The Power of a Life Touching a Life
You never know how much a person is going to affect your life. Eighteen years ago, I formed first impressions of someone from a few brief encounters. In just a few months our conversations had revealed a jovial laugh, a rich life story, an eagerness to love people, and a full reservoir of energy and ideas. Because of his desire and ideas, we launched a ministry in our church that would focus on the demographic group who were our oldest church members. I had no idea how he and that new ministry would bless my life. My first impressions had been so far off, I adjusted my pattern of reacting to first impressions.
In the years that followed, Don Reese would join our staff and bring his perspective into a variety of conversations about church health, vision, and direction. But what touched me most was his praying. When he prayed, he was so excited about little things I would take for granted. He was positive. He was affectionate with his words. He was eager. He was infectious with his positive outlook.

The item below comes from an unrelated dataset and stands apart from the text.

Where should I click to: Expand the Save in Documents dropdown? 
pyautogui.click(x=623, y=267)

A few months ago, my friend Don was facing rapidly declining health, and people were worrying about him. One day he decided to address the questions from the group he led. He described a variety of things that were cascading in decline, but he summed it up this way:
“My hearing is failing, my eyesight has now stopped me from driving, and my mobility is deeply affected. To summarize, I can’t hear, I can’t see, I can’t walk, and I can’t breathe. But other than that, I’m doing great!”

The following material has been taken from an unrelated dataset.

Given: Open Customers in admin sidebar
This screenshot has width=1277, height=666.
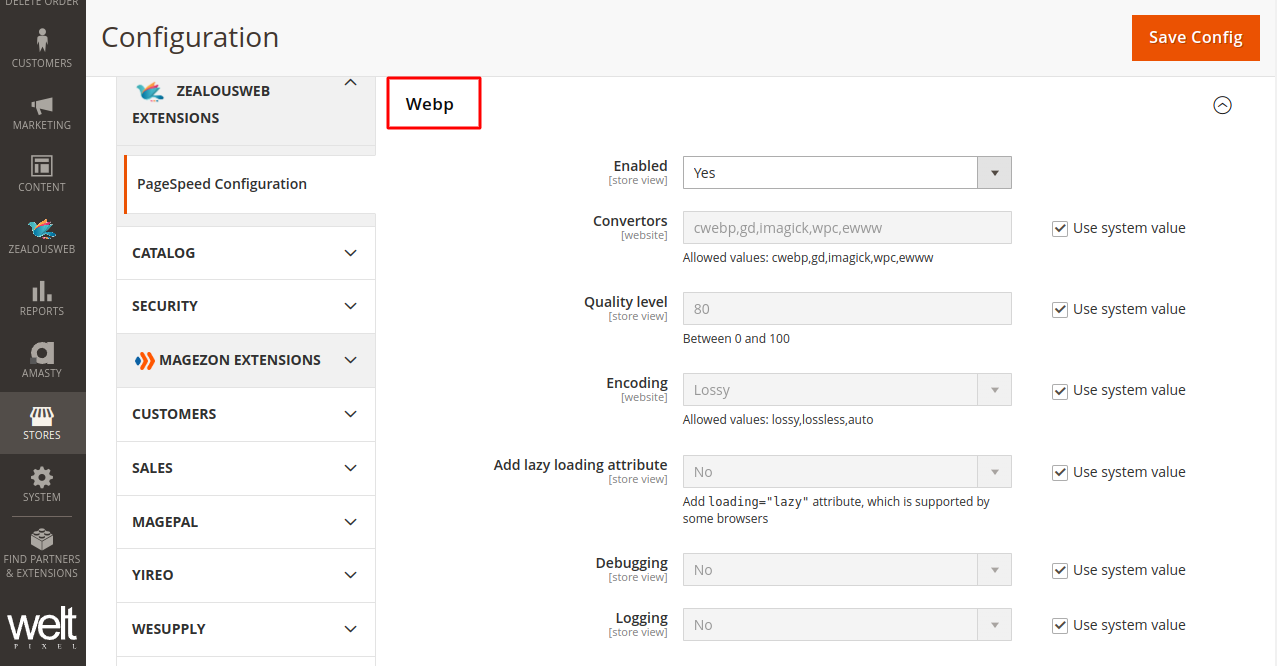Looking at the screenshot, I should click(42, 48).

But two days ago, all those issues caught up to my friend and he ran into the arms of Jesus. I have been thinking about him ever since. I have thought about how different our church would be without his influence on a young pastor who didn’t have this ministry anywhere on his radar. I have thought about how many encouragements he planted in the hearts of people, even in the hearts of our staff. I have thought about fishing stories he told, of the oilfield experiences he had as a geologist many decades ago, of the many times he talked to our preschoolers about rocks in ways they could eagerly hear. I have thought about the positive attitude that could turn the tide of opinion.
Most of all, I have thought about the last words I heard from him. I had gone to visit him in a rehab hospital. He was aware that he was dying. So, after our brief visit, I prayed over him. As I was forming the word, “Amen,” he began to pray for me. The last words I heard from him were his intercession for me. I’ll always be grateful that I knew him, grateful for the impact he had on our church and leaders, but I will be most grateful because of the power of his life touching mine, even with the waning words of prayer for me, personally.
Friends, we simply cannot measure the impact of a life touching a life!